(EXERCISE REQUIREMENTS):
Say how many lines below have "agent" in them, giving the number alone.

[MATERIAL PROVIDED Boundary: Start]

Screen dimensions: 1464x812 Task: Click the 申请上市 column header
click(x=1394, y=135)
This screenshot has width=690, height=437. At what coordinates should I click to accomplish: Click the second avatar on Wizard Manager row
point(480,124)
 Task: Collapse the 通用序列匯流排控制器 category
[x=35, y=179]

[MATERIAL PROVIDED Boundary: End]
[MATERIAL PROVIDED Boundary: Start]

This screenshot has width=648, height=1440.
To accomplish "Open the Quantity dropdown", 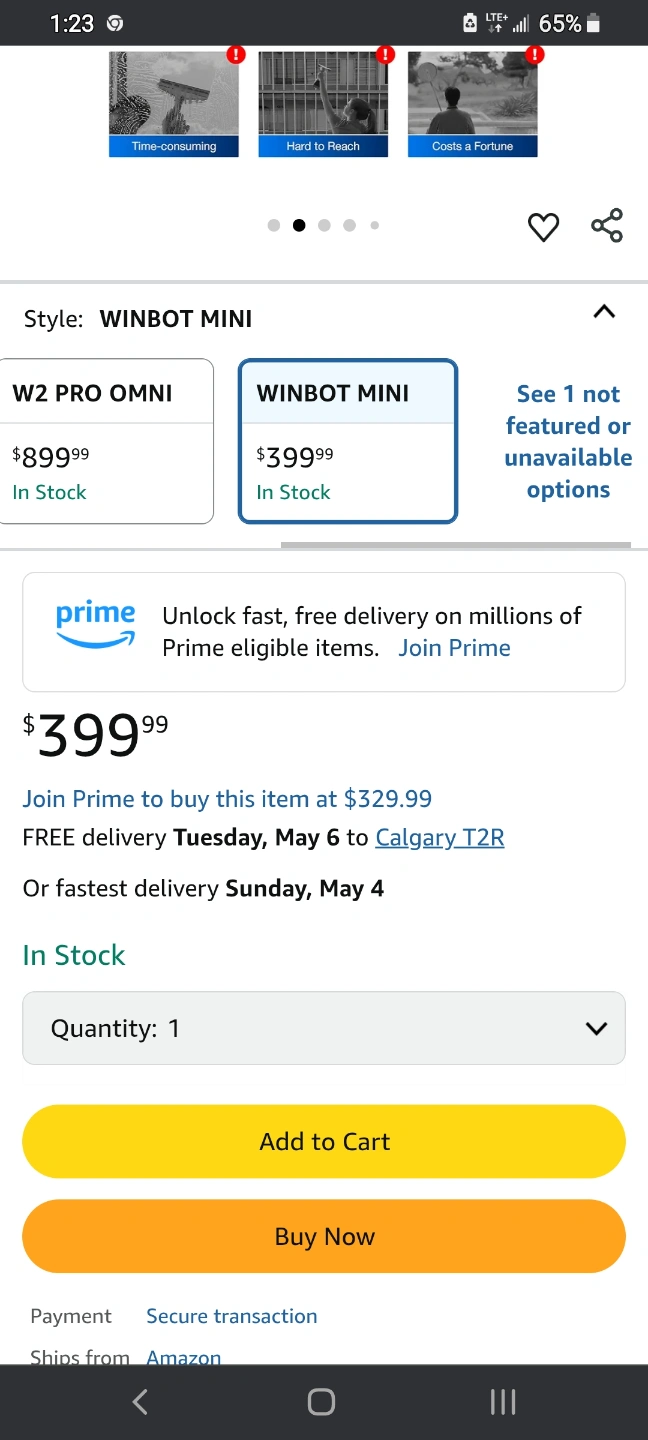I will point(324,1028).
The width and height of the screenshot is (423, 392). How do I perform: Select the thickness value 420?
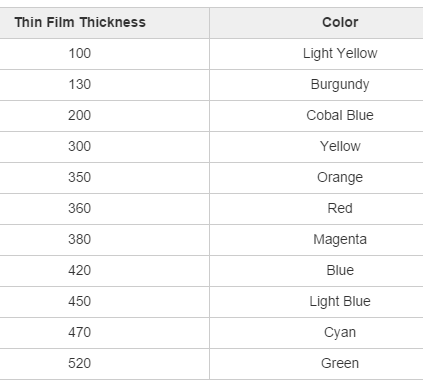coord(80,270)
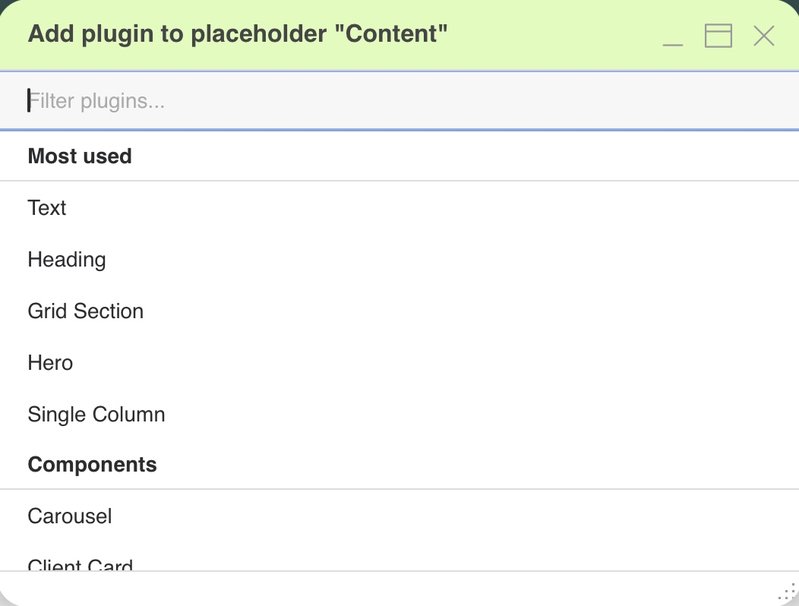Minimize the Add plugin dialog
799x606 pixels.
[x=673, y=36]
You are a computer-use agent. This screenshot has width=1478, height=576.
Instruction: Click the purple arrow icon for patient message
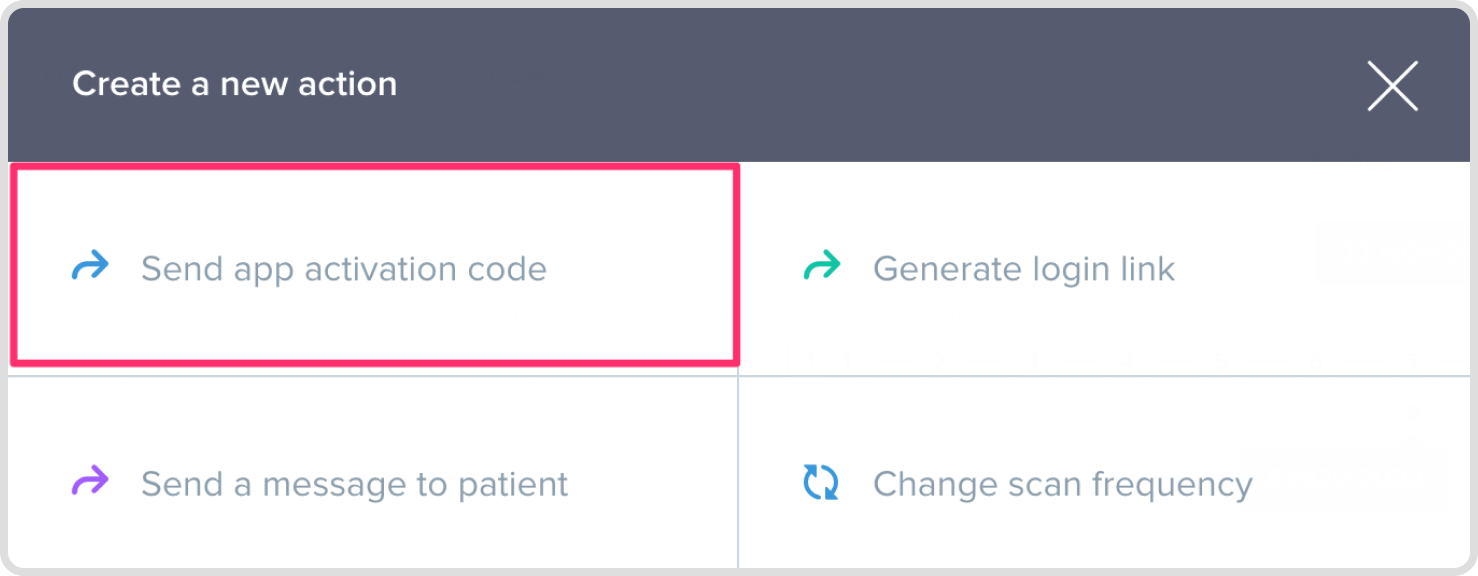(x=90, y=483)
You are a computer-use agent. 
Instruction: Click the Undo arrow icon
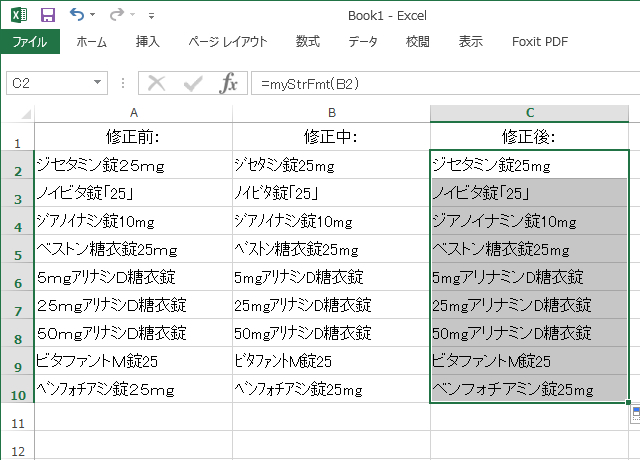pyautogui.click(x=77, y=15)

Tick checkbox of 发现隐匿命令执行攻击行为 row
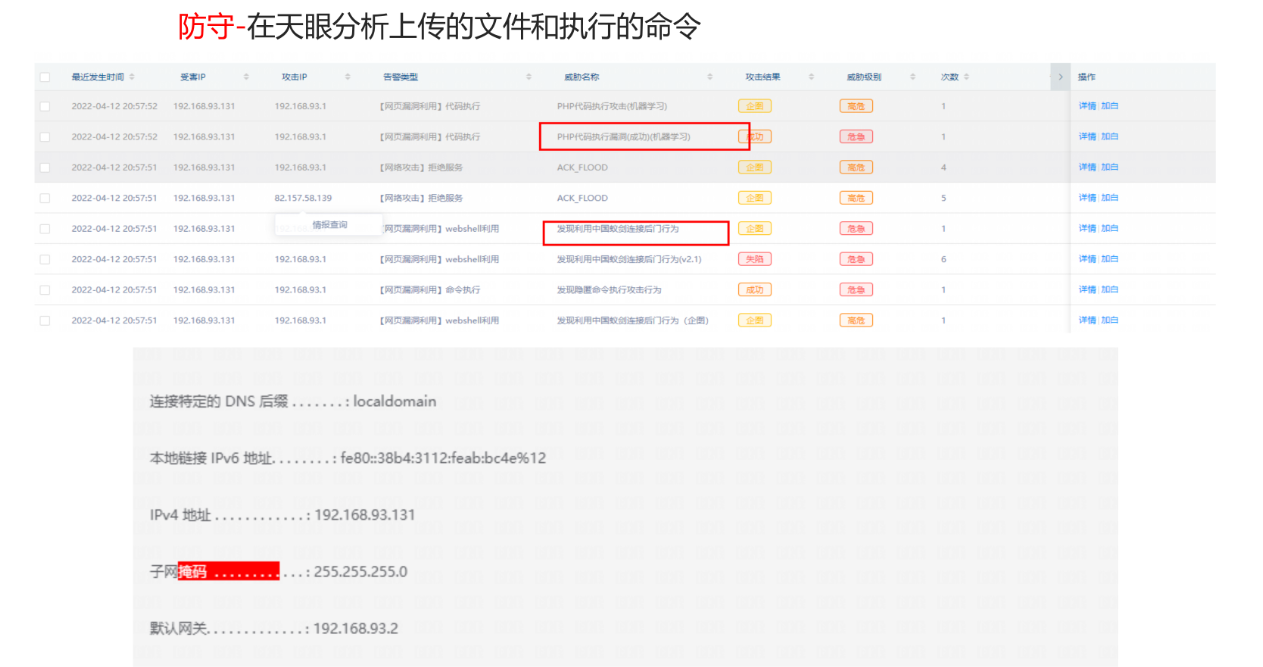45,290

[MATERIAL PROVIDED Boundary: End]

(ANSWER FOR THE TASK):
2